Howard Friedman, Religion Clause

In West v. Grams, (7th Cir., April 22, 2015), the 7th Circuit vacated the district court’s dismissal on mootness grounds of a Muslim inmate’s RLUIPA claim. While the inmate had been transferred to another institution, the challenged policy of allowing religious services only if an outside volunteer is available to lead them is a system-wide policy.

In Holtz v. Pierce County, 2015 U.S. Dist. LEXIS 52453 (WD WA, April 20. 2015), a Washington federal district court adopted a magistrate’s recommendations (2015 U.S. Dist. LEXIS 52448, April 1, 2015) and dismissed a number of claims by a Muslim inmate. Numerous claims were dismissed without prejudice for failure to exhaust administrative remedies. Claims relating to Halal meat and dessert; purchase of Kosher food; non-recorded visitations; threat and inappropriate language regarding religion by an officer; and conditions of housing unit regarding prayer were dismissed with prejudice.

In Desmond v. Phelps, 2015 U.S. Dist. LEXIS 52657 (D DE, April 22, 2015), a Delaware federal district court severed into three separate suits a case in which a number of inmates representing 3 different religions (Islam, Catholicism, Judaism) complained about availability of religious services.

In Allah v. Colorado Department of Corrections, 2015 U.S. Dist. LEXIS 52792 (D CO, April 22, 2015), a Colorado federal district court dismissed a Muslim inmate’s complaint that after he had legally changed his name to a religious name, prison authorities only allowed him to use that as an a.k.a. along with name under which he was originally committed.

In Montague v. Schofield, 2015 U.S. Dist. LEXIS 53208 (ED TN, April 22, 2015), a Tennessee federal district court dismissed an inmate’s complaint that religious programs have been curtailed and that Muslim inmates are allowed to purchase prayer oil only from a single vendor, but with general leave to amend because class action status had been denied for these and numerous other claims.

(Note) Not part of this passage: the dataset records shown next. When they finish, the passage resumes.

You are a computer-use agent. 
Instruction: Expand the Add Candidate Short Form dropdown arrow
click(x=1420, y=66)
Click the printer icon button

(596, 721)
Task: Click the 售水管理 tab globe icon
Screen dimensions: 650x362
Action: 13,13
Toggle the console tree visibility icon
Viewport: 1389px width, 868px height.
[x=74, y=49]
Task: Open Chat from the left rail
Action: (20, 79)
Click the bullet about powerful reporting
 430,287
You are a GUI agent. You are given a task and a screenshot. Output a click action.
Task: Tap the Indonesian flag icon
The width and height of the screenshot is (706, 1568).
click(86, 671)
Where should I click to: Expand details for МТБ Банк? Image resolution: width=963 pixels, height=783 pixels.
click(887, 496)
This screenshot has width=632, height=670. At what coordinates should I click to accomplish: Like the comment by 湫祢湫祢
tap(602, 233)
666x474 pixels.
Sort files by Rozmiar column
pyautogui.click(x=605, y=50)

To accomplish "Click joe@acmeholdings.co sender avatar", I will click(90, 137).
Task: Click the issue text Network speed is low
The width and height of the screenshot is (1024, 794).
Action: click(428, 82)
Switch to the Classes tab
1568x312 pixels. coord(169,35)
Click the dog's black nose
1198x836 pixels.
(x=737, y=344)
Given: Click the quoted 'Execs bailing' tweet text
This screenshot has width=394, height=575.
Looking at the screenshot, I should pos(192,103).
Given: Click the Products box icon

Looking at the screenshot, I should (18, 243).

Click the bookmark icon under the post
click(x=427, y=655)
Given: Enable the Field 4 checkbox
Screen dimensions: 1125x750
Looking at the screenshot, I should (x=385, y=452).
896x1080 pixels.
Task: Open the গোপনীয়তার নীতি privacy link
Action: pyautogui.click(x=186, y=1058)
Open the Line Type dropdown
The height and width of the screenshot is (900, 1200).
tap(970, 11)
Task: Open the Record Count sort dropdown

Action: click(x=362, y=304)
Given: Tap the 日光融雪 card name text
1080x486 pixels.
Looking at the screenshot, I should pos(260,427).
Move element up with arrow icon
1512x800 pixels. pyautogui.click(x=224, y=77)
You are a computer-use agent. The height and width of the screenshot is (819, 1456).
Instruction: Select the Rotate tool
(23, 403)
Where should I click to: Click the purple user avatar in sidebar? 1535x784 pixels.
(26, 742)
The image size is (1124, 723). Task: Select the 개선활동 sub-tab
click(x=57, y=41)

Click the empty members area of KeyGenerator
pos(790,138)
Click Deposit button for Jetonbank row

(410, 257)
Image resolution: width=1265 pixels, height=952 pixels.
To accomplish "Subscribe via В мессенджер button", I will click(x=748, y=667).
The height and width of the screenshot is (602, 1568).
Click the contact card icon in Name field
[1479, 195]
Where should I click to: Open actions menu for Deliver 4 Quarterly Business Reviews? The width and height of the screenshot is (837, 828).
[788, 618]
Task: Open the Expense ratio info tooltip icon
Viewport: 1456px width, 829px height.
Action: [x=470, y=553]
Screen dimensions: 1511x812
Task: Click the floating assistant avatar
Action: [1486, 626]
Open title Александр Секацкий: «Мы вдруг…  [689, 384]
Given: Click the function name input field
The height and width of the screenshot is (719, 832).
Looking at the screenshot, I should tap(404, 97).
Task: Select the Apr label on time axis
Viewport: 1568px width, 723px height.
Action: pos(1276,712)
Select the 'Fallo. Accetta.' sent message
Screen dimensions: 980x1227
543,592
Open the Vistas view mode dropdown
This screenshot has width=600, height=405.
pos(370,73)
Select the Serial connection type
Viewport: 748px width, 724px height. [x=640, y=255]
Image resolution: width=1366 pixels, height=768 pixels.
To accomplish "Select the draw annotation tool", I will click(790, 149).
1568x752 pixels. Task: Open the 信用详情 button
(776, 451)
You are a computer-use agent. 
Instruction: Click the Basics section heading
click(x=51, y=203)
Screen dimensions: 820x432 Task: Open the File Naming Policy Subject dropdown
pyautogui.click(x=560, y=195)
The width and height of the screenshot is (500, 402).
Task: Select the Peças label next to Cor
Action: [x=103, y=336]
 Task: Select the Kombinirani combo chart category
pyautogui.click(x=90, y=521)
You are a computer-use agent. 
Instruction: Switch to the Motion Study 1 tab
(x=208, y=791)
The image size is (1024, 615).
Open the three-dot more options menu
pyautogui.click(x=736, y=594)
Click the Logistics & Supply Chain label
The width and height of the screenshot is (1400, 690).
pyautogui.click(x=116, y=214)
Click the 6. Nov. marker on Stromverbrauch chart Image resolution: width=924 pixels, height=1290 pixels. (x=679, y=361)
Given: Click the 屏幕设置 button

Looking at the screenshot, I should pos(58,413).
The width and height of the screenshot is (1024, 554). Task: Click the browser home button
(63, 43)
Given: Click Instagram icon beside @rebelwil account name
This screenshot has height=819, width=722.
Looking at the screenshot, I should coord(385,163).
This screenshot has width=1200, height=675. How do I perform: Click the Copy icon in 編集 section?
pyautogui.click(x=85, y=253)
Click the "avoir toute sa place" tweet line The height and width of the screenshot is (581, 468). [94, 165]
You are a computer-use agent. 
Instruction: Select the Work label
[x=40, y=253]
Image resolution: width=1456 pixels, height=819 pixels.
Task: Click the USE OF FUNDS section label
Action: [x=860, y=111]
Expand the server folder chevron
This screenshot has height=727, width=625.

In El v. Wehling, 2015 U.S. Dist. LEXIS 53356 (D NJ, April 23, 2015), a New Jersey federal district court in dealing with a sprawling 537-page complaint raising 49 counts relating to plaintiff’s arrest and his being charged with weapons and drug offenses among other things dismissed plaintiff’s claim that his free exercise rights were infringed when officials used his given name rather than his Moorish name on court papers.

In Barstad v. Wright, 2015 U.S. Dist. LEXIS 53573 (WD WA, April 23, 2015), a Washington federal magistrate judge recommend dismissing an inmate’s complaint that his free exercise rights were infringed by various mail rejections.

In Kuykendall v. Kennell, 2015 U.S. Dist. LEXIS 53798 (CD IL, April 24, 2015), an Illinois federal district court dismissed an inmate’s complaint that his requests to change his religious affiliation from Catholic to Messianic Hebrew, then to Judaism, and lastly to Assemblies of Yahweh were not honored to legitimize his requests for a list of Jewish holidays, special religious holiday meals and a Kosher diet.